I listened to the empathic, compassionate, and knowledgeable doctor relay our options. Though masked, I could feel his warmth and see the kindness in his eyes.

Immediate egg retrieval and embryo making, surgery to see if scar removal is even an option that could present me with a viable chance of carrying another pregnancy, and surrogacy. Options, all of which are timely, costly, and still don’t guarantee a healthy, living baby.

As we absorbed all of the information and asked all of our clarifying questions, my husband paused and turned to me, “After hearing all of this, how are you feeling?” He’s clearly married to me—a therapist, and his communication about feelings is at once hilarious, sweet, and heartbreaking. Wavering on the edge of full-blown meltdown and humor, I managed a response, “shitty.” Technically not a primary emotion, but a valid feeling none-the-less, and a response that united the three of us in some much-needed laughter.

Shitty because there really aren’t feeling words to appropriately describe the pain, desperation, and sorrow that we are and have been feeling since 2018—the year we started this process.

I sat there in that moment, my mind a movie reel of insane moments that sound made up, except they aren’t made up—they are my life. They are my lived reality of 3 years of death, trauma, infertility, and a very uncertain future.

We leave the office and each head our separate ways to work. By some magic, strength, or perhaps, some maladaptive coping mechanisms, (I’ll process with my therapist to determine which) I work over 9 hours at my practice, primarily with patients coping with infertility and pregnancy and infant loss.

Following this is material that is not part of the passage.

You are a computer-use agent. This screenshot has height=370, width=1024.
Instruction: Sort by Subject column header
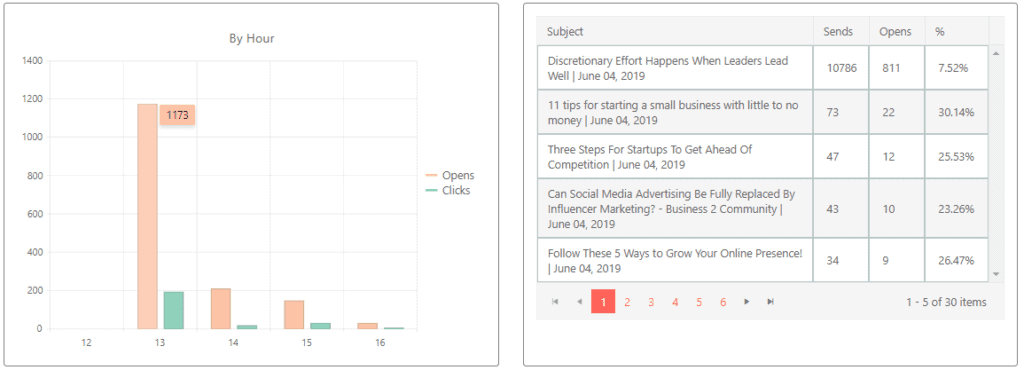(675, 31)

At the end of the day, I come home to my husband, two beagles, and my laptop, where I write this article. Because when there isn’t a guarantee—when there isn’t a for sure, known rainbow, I find comfort in what I do know and have; a job that I love, family and friends that cross state and country lines, soul connections with others who have similar experiences (shoutout to all my Instagram friends whom I’ve never met, yet talk to nearly every day), and the relationship I have with myself—the badass, deeply feeling, dark humor, can-now-cry-at-any-moment, fiercely loving person who somehow, amidst all of this, carries on.